59Cette enquête a également permis de dégager une géographie des zones d’approvisionnement des équipements solaires, chauffe-eaux et panneaux photovoltaïques confondus. 75 % des équipements solaires importés proviennent d’Allemagne, du Japon, de la Chine et de l’Italie. L’importation de produits bon marché, essentiellement chinois, pour lesquels la certification « ISO 9001 » n’est pas obligatoire, encourage une concurrence parfois déloyale avec les produits fabriqués localement et ne contribue pas à une baisse sensible du prix de ces équipements solaires, qui demeure relativement élevé pour les ménages tunisiens, même après subventions. Le marché de l’énergie solaire doit, qui plus est, faire face à une féroce concurrence interne due à une ressource énergétique non durable, subventionnée en Tunisie à hauteur de 60 % : le gaz naturel.
- 29 Calcul réalisé à partir des données de l’Institut National de la Statistique (INS). En 2009, l’INS (...)
- 30 Le fuel est particulièrement polluant ;
- 31 8 à 10 Dinars par bouteille sous pression.
60La Tunisie dispose d’un réseau de distribution de gaz naturel très développé dans les villes, qui rend a priori l’utilisation de l’énergie solaire peu intéressante pour les ménages raccordés au gaz de ville. En 2010, le nombre de ménages raccordés au gaz de ville était de 559 000, soit plus d’un ménage sur cinq en Tunisie29. Le retour sur investissement d’un chauffe-eau solaire demeure relativement long. Il varie en fonction du système de chauffage installé : 2 à 3 ans pour un chauffage électrique, 4 à 5 ans pour un chauffage au fuel30 et 6 à 7 ans pour un chauffage fonctionnant au gaz de ville.

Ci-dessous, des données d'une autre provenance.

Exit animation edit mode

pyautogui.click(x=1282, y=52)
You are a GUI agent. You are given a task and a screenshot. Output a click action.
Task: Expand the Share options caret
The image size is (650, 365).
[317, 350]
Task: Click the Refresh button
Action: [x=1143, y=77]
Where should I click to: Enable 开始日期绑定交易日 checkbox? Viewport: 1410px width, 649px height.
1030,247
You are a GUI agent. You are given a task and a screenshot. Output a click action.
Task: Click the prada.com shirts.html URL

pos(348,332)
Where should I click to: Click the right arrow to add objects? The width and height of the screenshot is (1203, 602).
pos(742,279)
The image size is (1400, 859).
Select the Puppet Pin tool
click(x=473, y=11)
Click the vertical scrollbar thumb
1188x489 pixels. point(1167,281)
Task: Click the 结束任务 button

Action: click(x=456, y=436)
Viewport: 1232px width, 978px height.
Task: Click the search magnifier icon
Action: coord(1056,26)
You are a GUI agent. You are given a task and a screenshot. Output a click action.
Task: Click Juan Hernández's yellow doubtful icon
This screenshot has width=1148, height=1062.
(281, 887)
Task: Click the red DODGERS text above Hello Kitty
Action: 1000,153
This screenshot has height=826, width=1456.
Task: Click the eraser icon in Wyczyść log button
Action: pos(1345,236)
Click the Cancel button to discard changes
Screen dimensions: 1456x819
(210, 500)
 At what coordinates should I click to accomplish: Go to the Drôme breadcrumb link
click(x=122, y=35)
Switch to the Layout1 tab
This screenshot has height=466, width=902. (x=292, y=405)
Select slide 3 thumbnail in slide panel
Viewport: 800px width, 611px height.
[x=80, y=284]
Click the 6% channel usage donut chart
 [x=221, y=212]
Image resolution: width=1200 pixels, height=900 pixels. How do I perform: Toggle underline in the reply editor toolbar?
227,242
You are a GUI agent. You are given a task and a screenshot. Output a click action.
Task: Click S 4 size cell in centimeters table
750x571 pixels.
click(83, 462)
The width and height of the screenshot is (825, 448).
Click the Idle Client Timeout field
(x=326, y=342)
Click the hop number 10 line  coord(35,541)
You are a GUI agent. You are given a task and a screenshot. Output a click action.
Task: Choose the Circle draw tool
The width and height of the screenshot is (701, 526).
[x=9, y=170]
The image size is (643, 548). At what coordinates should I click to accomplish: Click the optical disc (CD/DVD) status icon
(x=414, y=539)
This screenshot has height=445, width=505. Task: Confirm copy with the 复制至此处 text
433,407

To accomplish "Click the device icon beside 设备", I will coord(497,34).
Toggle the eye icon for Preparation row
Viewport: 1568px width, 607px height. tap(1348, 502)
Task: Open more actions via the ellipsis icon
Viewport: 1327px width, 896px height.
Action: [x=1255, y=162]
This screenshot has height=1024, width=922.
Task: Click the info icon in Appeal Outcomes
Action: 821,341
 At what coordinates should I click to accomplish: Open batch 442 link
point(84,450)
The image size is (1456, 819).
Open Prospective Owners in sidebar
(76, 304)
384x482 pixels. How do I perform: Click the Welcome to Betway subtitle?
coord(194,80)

Un des usages les plus répandus est celui de la bouteille sous pression, qui est bon marché31 et dont l’utilisation se fait en fonction d’un besoin immédiat. Toutefois, la durée de vie d’un chauffe-eau solaire est estimée entre 10 et 15 ans, en fonction de sa qualité, ce qui le rend malgré tout plus rentable à long terme. La portée de la politique tunisienne de l’énergie solaire est, à l’aune de ces constats, à relativiser.
61La Tunisie peut se prévaloir, malgré de nombreux échecs, d’une expérience de plus de vingt ans dans la promotion des énergies renouvelables. Cependant, le gouvernement tunisien n’a opéré de véritable changement d’échelle qu’à partir de 2005, année de création du Fond National pour la Maîtrise de l’Énergie (FNME), lui-même à l’origine des Programmes dits « Prosol ».
62L’action publique a été décisive dans la création d’un marché domestique de l’énergie solaire en Tunisie. En structurant la demande, elle a impulsé en quelques mois une dynamique de création d’entreprises remarquable. Toutefois, si le succès à court terme de cette politique tunisienne de l’énergie solaire est en partie démontré, ce dernier n’est pas assuré sans un appui gouvernemental qui viendrait soutenir une filière nationale. Une plus grande intégration industrielle locale, qui engagerait le pays à plus long terme, permettrait une autonomie du secteur vis-à-vis des mécanismes de soutien ponctuels et ancrerait, de manière plus sûre, ces modes de consommation durables dans les pratiques quotidiennes des ménages tunisiens.
63Par ailleurs, la transposition de ces équipements solaires dans un milieu urbain donné se heurte à des exigences techniques, en même temps qu’elle révèle des discriminations socio-économiques contraires aux enjeux du développement durable. L’application des programmes Prosol, qui sous-tend une tentative de démocratisation de l’usage de l’énergie solaire, est une singularité tunisienne qui, en montrant ses limites, permet de prendre du recul sur les moyens que les autorités publiques doivent déployer pour soutenir concrètement l’effort de durabilité à l’échelle de la ville méditerranéenne.